Items listed in a dataset >>
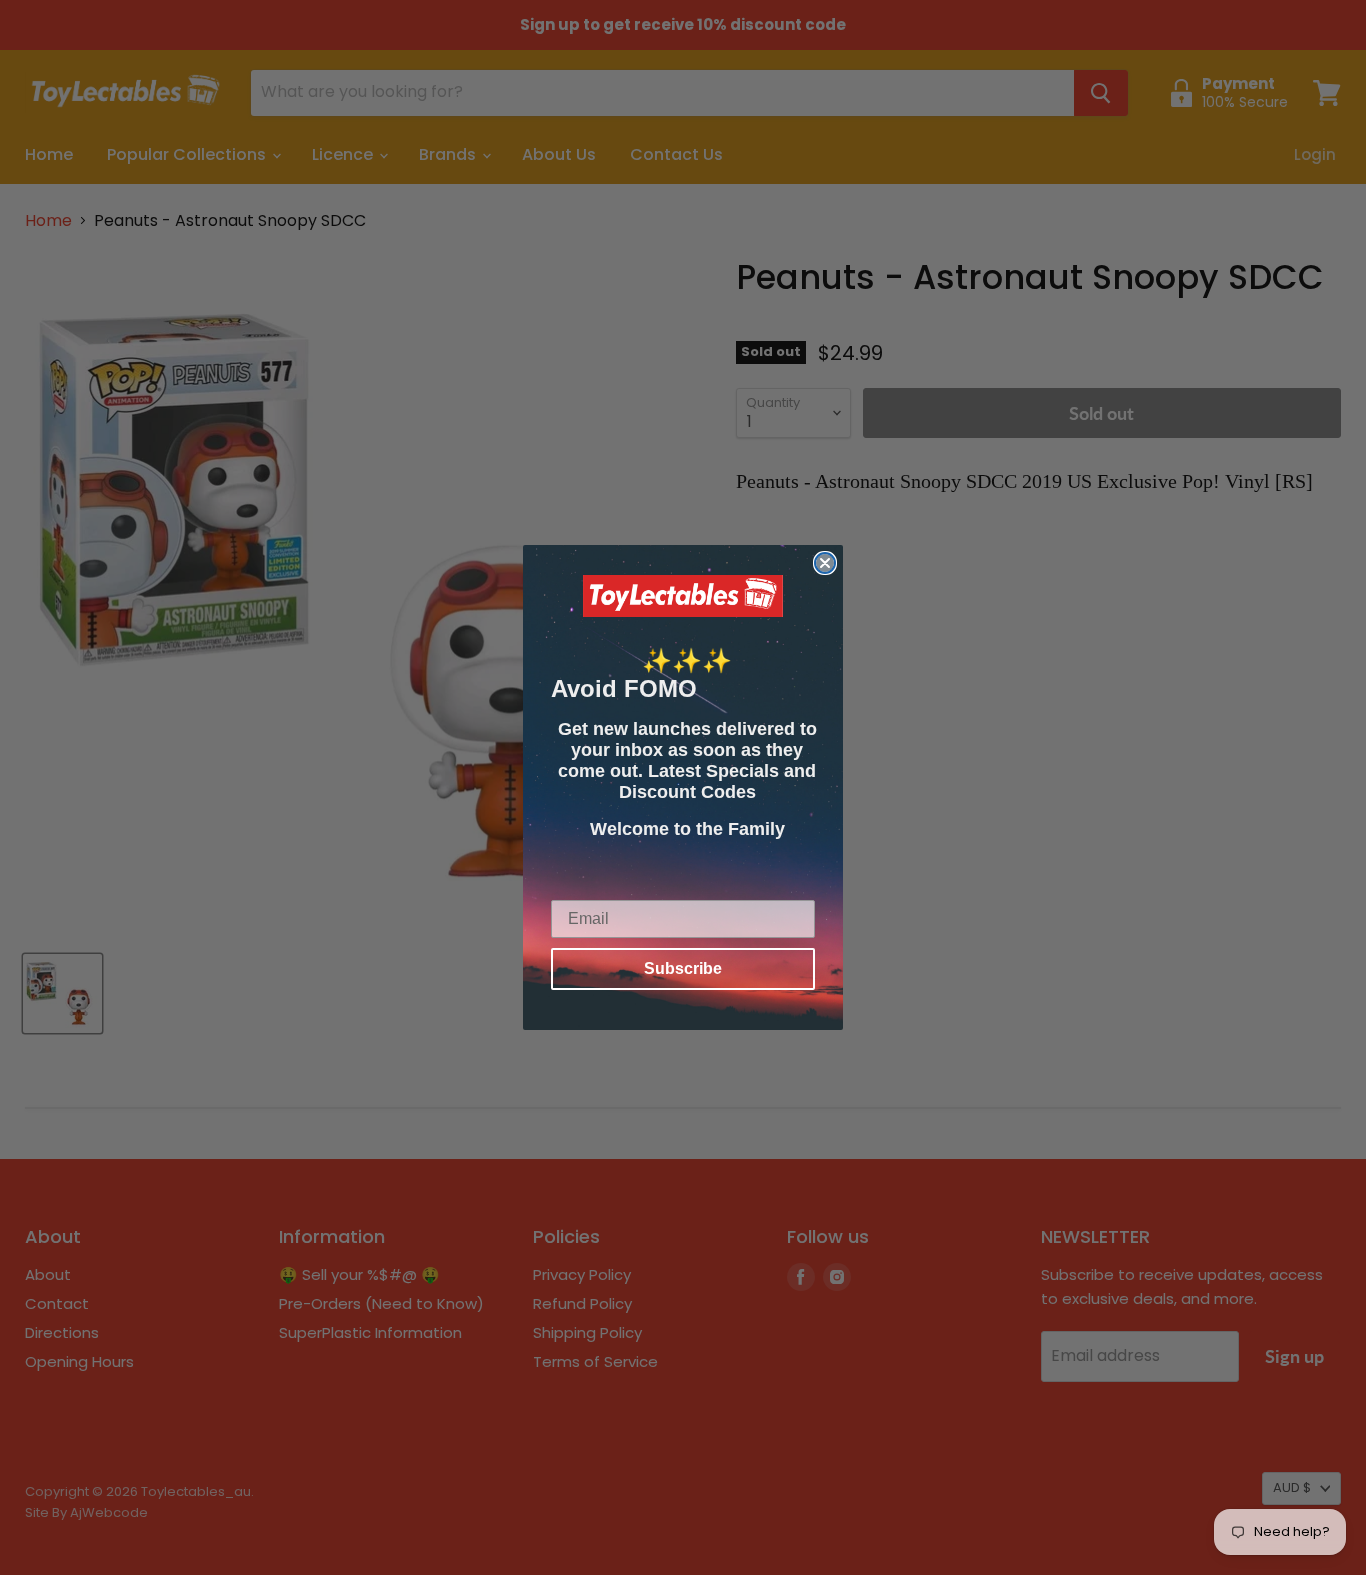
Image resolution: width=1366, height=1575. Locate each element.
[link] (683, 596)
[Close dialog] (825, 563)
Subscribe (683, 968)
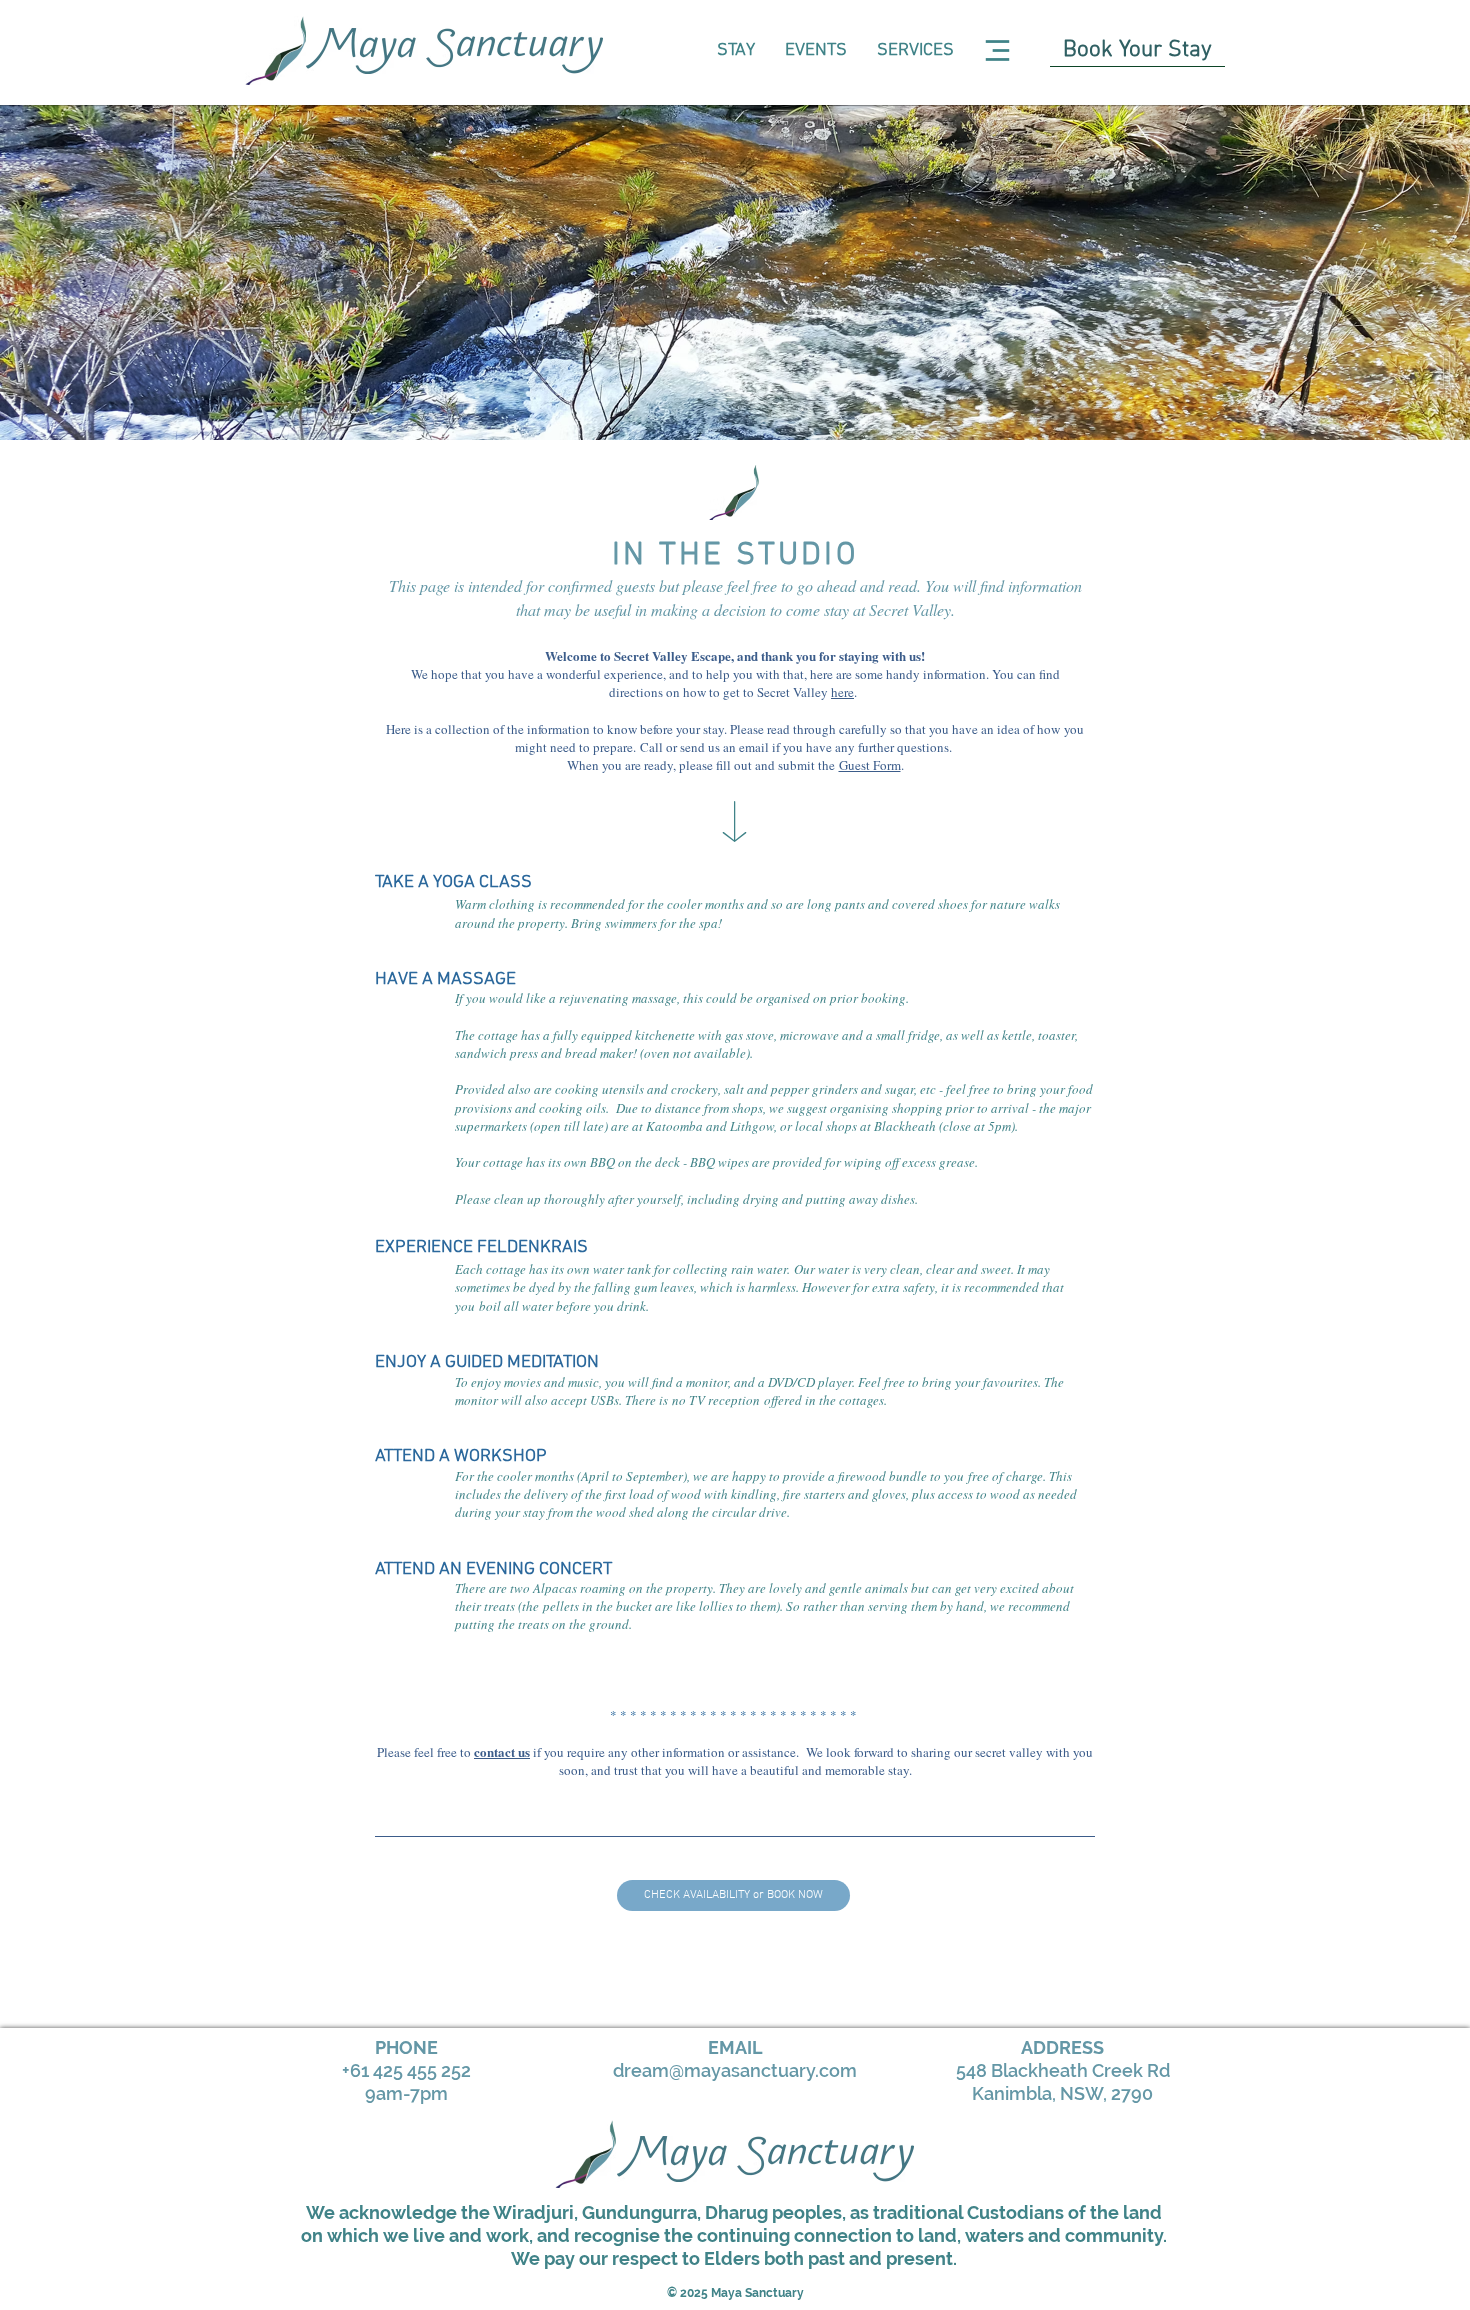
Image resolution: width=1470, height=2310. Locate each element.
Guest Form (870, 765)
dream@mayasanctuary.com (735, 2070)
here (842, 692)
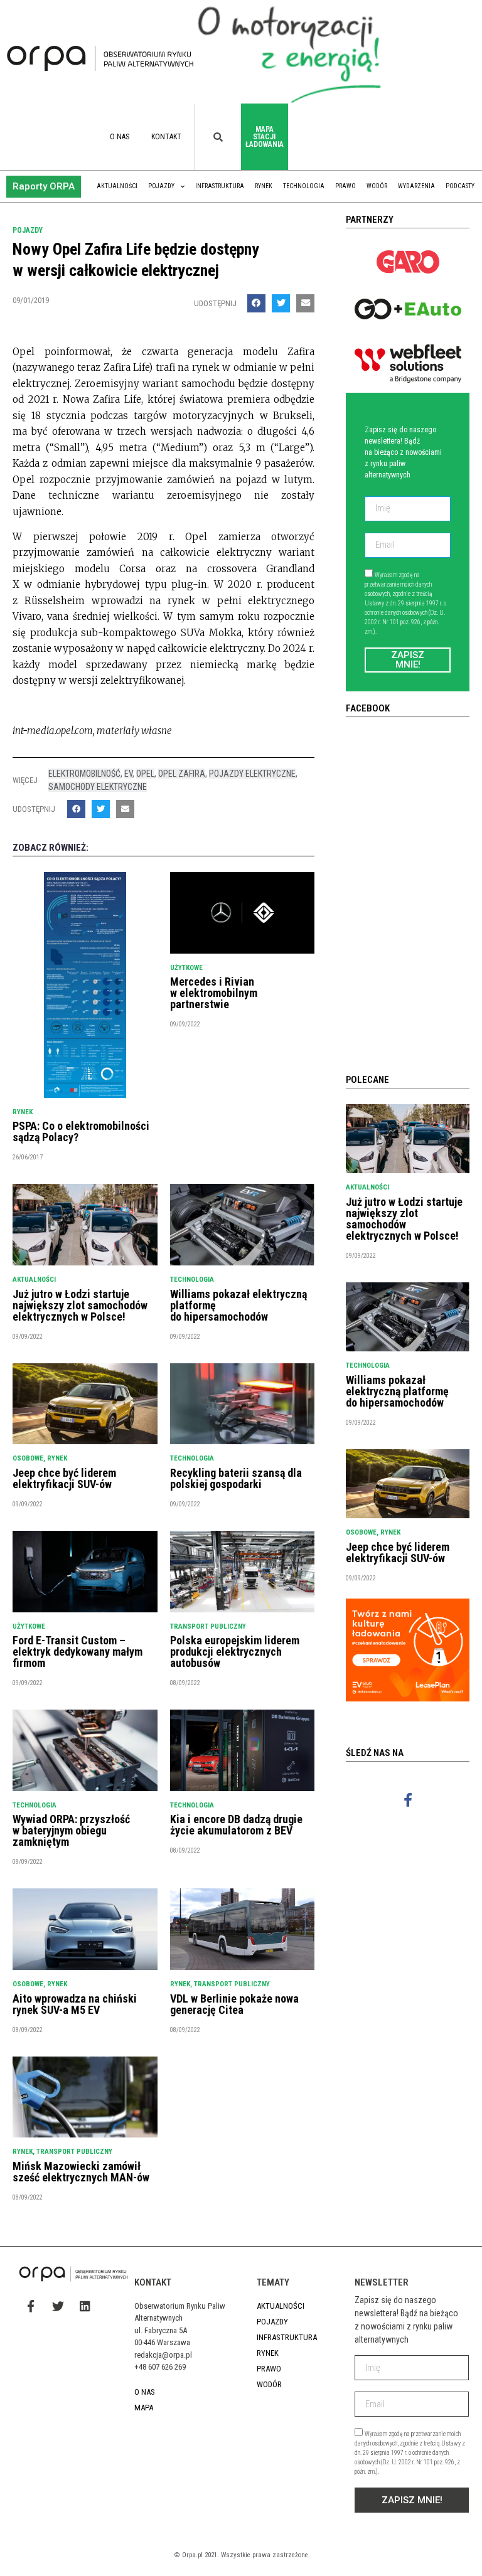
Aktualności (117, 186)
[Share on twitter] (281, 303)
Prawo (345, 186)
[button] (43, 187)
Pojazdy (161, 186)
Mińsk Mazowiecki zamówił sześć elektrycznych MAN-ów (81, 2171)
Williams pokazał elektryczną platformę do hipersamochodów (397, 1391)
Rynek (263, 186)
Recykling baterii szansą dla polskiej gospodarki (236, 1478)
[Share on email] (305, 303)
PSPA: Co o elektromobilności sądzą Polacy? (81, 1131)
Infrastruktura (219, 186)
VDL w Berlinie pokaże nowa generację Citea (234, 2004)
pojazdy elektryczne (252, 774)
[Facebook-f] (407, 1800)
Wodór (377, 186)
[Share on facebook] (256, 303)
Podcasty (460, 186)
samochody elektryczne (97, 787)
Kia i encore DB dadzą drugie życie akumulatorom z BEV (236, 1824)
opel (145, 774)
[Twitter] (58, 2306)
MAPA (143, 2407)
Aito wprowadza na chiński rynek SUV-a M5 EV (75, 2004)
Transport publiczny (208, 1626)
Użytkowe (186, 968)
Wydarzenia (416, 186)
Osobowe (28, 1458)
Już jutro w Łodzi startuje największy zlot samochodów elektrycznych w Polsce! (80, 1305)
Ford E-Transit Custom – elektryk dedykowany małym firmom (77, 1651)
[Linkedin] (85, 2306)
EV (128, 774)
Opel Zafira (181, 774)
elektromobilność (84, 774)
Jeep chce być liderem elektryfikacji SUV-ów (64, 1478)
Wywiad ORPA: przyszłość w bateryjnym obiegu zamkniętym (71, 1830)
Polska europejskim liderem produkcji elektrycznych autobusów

Task item >> Write the entries above out again exactly, but not the pictures.

Solution for this exercise >>
Image resolution: width=1366, height=1575. Locate each element.
[link] (683, 596)
[Close dialog] (825, 563)
Subscribe (683, 968)
Image resolution: width=1470, height=2310. Locate each element.
Guest Form (870, 765)
dream@mayasanctuary.com (735, 2070)
here (842, 692)
Aktualności (117, 186)
[Share on twitter] (281, 303)
Prawo (345, 186)
[button] (43, 187)
Pojazdy (161, 186)
Mińsk Mazowiecki zamówił sześć elektrycznych MAN-ów (81, 2171)
Williams pokazał elektryczną platformę do hipersamochodów (397, 1391)
Rynek (263, 186)
Recykling baterii szansą dla polskiej gospodarki (236, 1478)
[Share on email] (305, 303)
PSPA: Co o elektromobilności sądzą Polacy? (81, 1131)
Infrastruktura (219, 186)
VDL w Berlinie pokaże nowa generację Citea (234, 2004)
pojazdy elektryczne (252, 774)
[Facebook-f] (407, 1800)
Wodór (377, 186)
[Share on facebook] (256, 303)
Podcasty (460, 186)
samochody elektryczne (97, 787)
Kia i encore DB dadzą drugie życie akumulatorom z BEV (236, 1824)
opel (145, 774)
[Twitter] (58, 2306)
MAPA (143, 2407)
Aito wprowadza na chiński rynek SUV-a M5 EV (75, 2004)
Transport publiczny (208, 1626)
Użytkowe (186, 968)
Wydarzenia (416, 186)
Osobowe (28, 1458)
Już jutro w Łodzi startuje największy zlot samochodów elektrycznych w Polsce! (80, 1305)
Ford E-Transit Custom – elektryk dedykowany małym firmom (77, 1651)
[Linkedin] (85, 2306)
EV (128, 774)
Opel Zafira (181, 774)
elektromobilność (84, 774)
Jeep chce być liderem elektryfikacji SUV-ów (64, 1478)
Wywiad ORPA: przyszłość w bateryjnym obiegu zamkniętym (71, 1830)
Polska europejskim liderem produkcji elektrycznych autobusów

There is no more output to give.